Using Centrify password synchronization

You can install the Centrify Password Synchronization program using the Centrify Authentication Service, Privilege Elevation Service, and Audit & Monitoring Service setup program. Alternatively, you can install Centrify Password Synchronization independent of the the Centrify Authentication Service, Privilege Elevation Service, and Audit & Monitoring Service using it own setup program. If you install the Centrify Password Synchronization program using the setup program, you can skip this section.

To install the Centrify Password Synchronization program:

  1. Copy the CentrifyDC_PasswordSync-n.n.n-win64 package to your Active Directory domain controller.
  2. Open the CentrifyDC_PasswordSync-n.n.n-win64 executable or Microsoft software installation (.msi) file to start the setup program.

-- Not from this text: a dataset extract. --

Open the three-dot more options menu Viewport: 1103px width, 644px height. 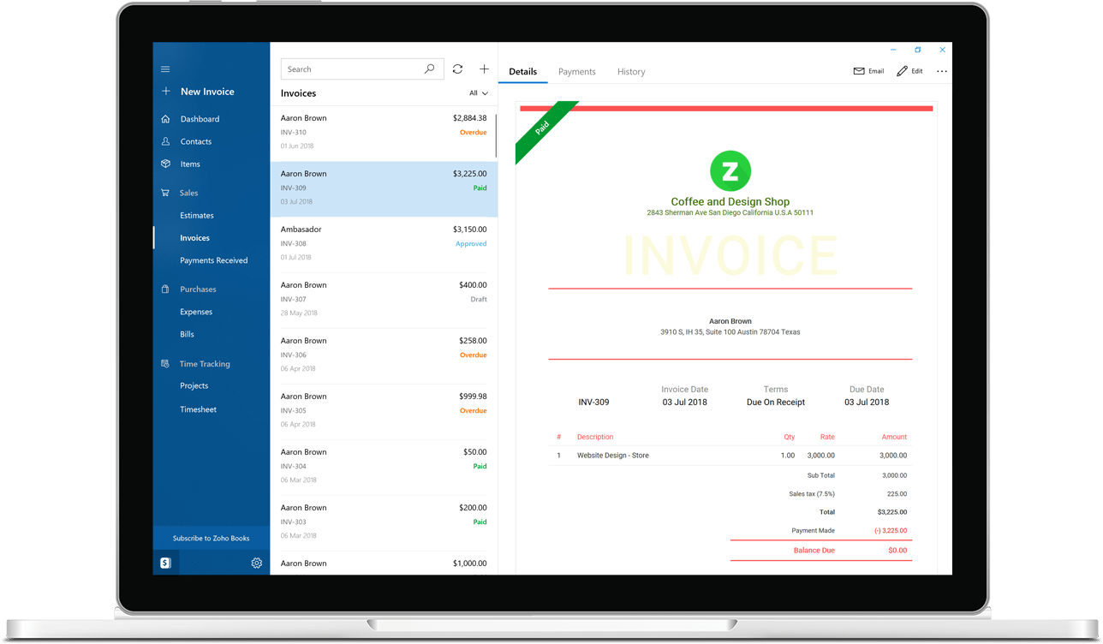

    Note that you can run the setup program interactively or silently if you use the Microsoft software installation (.msi) file. If you are installing silently using the msiexec program, you can skip the steps in this section.

  3. At the Welcome page, click Next.
  4. Review the terms of the license agreement. If you accept the license agreement, select I accept the terms of the license agreement, then click Next.
  5. Type your name and company, select who should be able to use this application on the computer, then click Next.
  6. Select a restart option, then click Finish.

Once installed, the Centrify Password Synchronization program will generate the initial password hash when users next change their password, then update the password hash at each password change thereafter. The password hashes are created using DES encryption with a two character salt. If the password hash is stored in the altSecurityIdentities attribute, it has a prefix of cdcPasswordHash, for example:

cdcPasswordHash:VkievQ69VhYKc

If the password hash is stored in one of the other supported attributes, it is stored without a prefix.

When a user changes his Active Directory password, the Centrify Password Synchronization program discovers the zones to which that user has access and updates the appropriate attribute that holds the password hash for that user in each zone.

Note:   The initial password hash is only generated when the user changes his password. You may want to force users to change their password at the next logon to get the password set at the earliest opportunity. Client authentication requests may fail for users who do not have a password hash available. If the password hash field in the passwd.byname or passwd.byuid map displays a single exclamation point (!), it indicates that the user’s password hash has not been set.